**Records for this exercise**
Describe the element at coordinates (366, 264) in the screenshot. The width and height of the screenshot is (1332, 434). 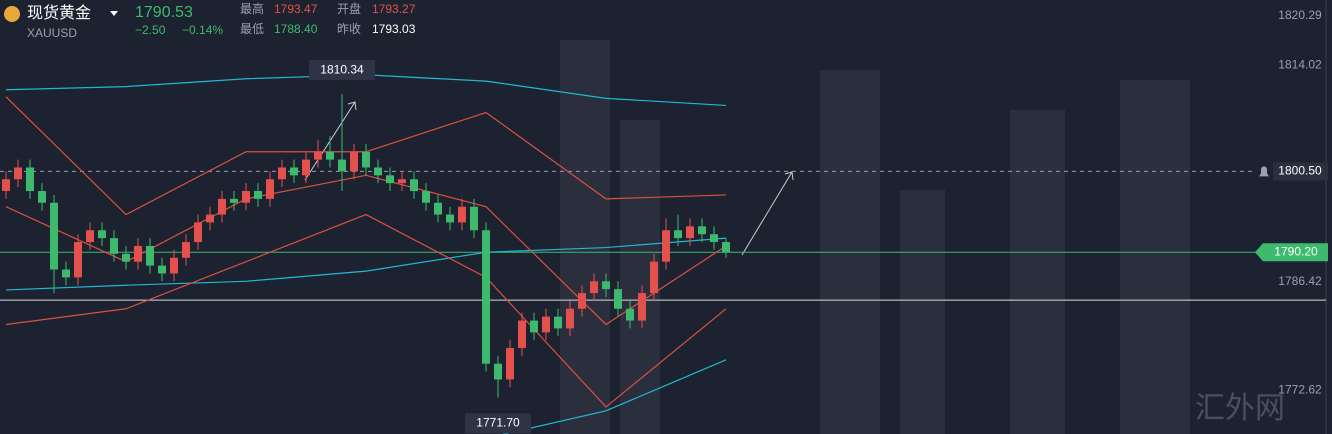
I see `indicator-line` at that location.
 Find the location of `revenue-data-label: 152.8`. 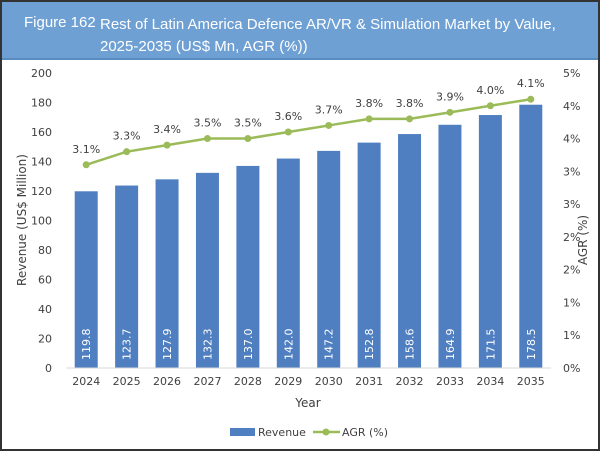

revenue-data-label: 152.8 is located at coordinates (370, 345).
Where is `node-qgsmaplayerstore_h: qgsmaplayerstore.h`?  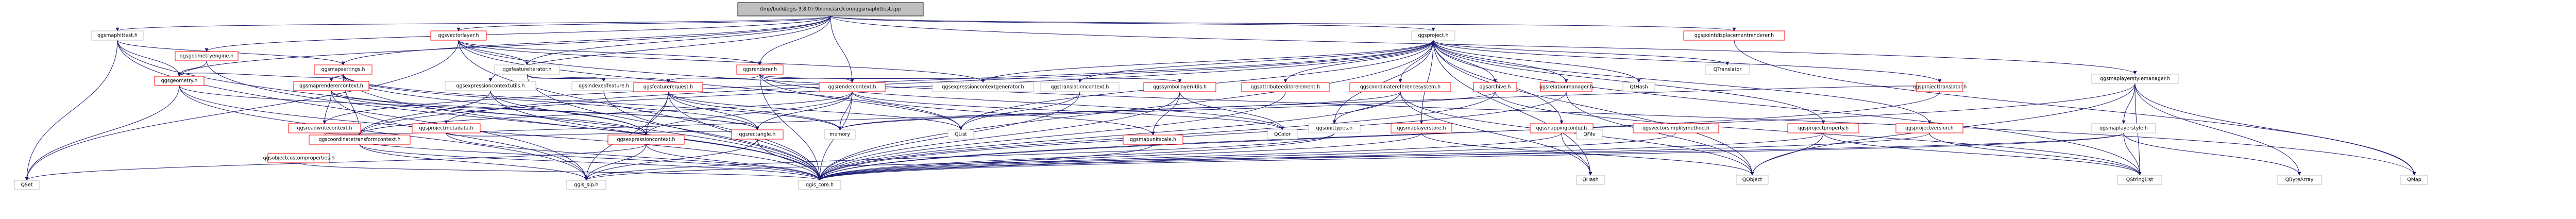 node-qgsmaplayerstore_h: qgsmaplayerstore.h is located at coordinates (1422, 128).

**Work request**
Reproduce the lines exactly, starting at the first line and ending at the line that contains "revenue-data-label: 152.8 is", with both ends included. Omit the pictures from your answer.

**Reply**
Describe the element at coordinates (366, 264) in the screenshot. The width and height of the screenshot is (1332, 434). 
I see `indicator-line` at that location.
 Find the location of `revenue-data-label: 152.8`. 

revenue-data-label: 152.8 is located at coordinates (370, 345).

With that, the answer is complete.